While it was business as usual on the growth agenda, it was business unusual on costs. We redefined our end–to–end saving program focusing on material savings, logistics savings and manufacturing cost saving. We continued to have negative working capital in Financial Year 2012–13. We reduced DOH (days on hand) inventory by 7 days through the use of IT solutions, a re–design of the sourcing network and a reduction in lead time for raw materials and packaging materials and improved factory reliability.
We made good progress on our Sustainable Living Plan priorities to reduce our environmental impact and increase our positive social impact. Lifebuoy reached out to 47 million people through its hand washing programme. Pureit helped 45 million people gain access to safe drinking water, globally.

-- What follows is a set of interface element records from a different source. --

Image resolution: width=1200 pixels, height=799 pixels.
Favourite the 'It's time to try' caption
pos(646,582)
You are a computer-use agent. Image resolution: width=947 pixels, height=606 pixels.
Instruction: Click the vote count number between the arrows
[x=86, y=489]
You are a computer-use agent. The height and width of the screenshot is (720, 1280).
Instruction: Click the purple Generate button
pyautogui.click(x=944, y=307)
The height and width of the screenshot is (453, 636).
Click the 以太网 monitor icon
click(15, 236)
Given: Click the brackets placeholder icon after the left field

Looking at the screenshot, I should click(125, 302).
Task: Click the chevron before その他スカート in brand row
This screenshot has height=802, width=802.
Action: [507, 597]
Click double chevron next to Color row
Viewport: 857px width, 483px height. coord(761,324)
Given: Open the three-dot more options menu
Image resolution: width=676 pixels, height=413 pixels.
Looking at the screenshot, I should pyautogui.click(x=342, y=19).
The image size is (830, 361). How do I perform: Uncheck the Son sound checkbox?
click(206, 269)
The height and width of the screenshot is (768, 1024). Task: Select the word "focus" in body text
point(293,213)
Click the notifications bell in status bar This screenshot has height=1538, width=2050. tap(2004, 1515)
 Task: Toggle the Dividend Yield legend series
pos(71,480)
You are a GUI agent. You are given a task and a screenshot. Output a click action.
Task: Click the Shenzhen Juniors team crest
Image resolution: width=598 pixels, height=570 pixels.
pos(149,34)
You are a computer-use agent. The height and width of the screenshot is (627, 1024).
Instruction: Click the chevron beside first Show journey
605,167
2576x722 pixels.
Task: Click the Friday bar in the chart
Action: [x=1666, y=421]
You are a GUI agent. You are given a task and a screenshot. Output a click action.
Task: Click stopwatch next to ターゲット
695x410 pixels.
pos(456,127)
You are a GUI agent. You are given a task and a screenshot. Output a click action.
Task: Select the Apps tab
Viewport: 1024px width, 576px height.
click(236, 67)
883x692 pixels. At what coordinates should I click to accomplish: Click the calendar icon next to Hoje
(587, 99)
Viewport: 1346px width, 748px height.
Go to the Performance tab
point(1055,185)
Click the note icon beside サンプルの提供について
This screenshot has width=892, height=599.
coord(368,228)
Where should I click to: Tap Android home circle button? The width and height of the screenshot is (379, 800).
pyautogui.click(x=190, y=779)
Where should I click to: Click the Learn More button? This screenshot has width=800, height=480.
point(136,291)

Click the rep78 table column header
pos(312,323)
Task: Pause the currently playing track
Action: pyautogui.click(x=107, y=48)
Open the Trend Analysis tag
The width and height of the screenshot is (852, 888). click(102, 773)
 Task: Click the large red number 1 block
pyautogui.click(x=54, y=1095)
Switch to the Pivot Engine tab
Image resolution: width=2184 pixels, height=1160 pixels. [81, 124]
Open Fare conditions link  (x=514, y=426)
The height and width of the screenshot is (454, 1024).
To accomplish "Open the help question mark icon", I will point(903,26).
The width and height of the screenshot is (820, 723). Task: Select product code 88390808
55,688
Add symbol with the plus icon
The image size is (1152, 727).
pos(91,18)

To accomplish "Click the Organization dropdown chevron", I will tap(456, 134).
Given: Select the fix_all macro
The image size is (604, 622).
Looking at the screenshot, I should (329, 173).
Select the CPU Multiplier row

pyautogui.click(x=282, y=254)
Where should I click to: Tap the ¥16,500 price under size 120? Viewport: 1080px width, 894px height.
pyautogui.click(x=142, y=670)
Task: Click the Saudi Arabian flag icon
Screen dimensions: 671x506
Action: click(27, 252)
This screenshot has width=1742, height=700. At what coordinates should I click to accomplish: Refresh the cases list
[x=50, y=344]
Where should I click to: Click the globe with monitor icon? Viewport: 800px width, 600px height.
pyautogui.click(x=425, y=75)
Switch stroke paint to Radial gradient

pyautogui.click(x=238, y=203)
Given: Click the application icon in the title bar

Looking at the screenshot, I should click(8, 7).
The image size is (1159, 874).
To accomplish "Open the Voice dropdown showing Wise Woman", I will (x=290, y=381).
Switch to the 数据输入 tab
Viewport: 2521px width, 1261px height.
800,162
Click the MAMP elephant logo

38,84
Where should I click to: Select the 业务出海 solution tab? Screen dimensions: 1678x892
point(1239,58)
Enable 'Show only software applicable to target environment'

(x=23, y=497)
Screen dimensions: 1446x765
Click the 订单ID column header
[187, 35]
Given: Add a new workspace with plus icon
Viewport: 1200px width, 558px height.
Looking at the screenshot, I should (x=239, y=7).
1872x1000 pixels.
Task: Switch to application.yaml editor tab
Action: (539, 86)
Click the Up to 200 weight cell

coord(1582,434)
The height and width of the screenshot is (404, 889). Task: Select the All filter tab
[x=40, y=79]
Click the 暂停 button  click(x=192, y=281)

We also launched Project Neutral to further reduce the impact of our manufacturing processes on the environment. For every tonne of production in our factories, C02 emissions reduced by 22%, water use by 29% and waste by 77% compared to 2008 baseline. 31 out of our 38 factories are now zero non–hazardous waste to landfill.
We also made excellent progress in our effort to achieve 100% sustainable sourcing of our agricultural raw materials. Today, 69% of our agricultural raw materials are sustainably sourced. This includes 100% of our palm oil, which is now all backed by GreenPalm certificates. We have also made a start on our new target of purchasing all our palm oil from certified and traceable sources by 2020.
To conserve water for public good, we set up the Hindustan Unilever Foundation (HUF), a wholly–owned subsidiary of HUL. The HUF has undertaken water conservation and storage projects in the states of Madhya Pradesh, Gujarat, Tamil Nadu, Karnataka and Maharashtra. The projects are in partnership with state governments, NGOs, government agencies such as NABARD and members of the local community. The Foundation's partnerships have resulted in water storage and conservation potential to the extent of 25 billion litres as of March 2013. We aim to conserve 70 billion litres of water by 2015. Over the years, we expect one million people to benefit from our efforts and a 15% rise in crop production in villages in India.
Sustainability is now firmly at the heart of our business model and is driving growth, reducing costs and fuelling innovations that are good for the planet and for consumers. We see this as a source of competitive advantage for the business now and in the years ahead.
We continued to attract the finest talent in the industry. We retained our position as the No 1 Employer Brand and for the fourth consecutive year, we were declared the "Dream Employer" in a survey across top business school students. We received several recognitions for our leadership practices and corporate governance. In Financial Year 2012–13, we were ranked 12th in the Forbes Super 50 list of "The World's Most Innovative Companies".
We have always believed that our biggest assets are our people. I would like to thank each and every employee whose commitment and efforts made Financial Year 2012–13 yet another successful year for the Company.
The current economic environment is extremely challenging; competitive intensity remains high and is likely to increase. However, we remain committed to drive the business towards delivering consistent, competitive, profitable and responsible growth.
I would like to thank you, all our shareholders, for your continued support and trust in us and our journey.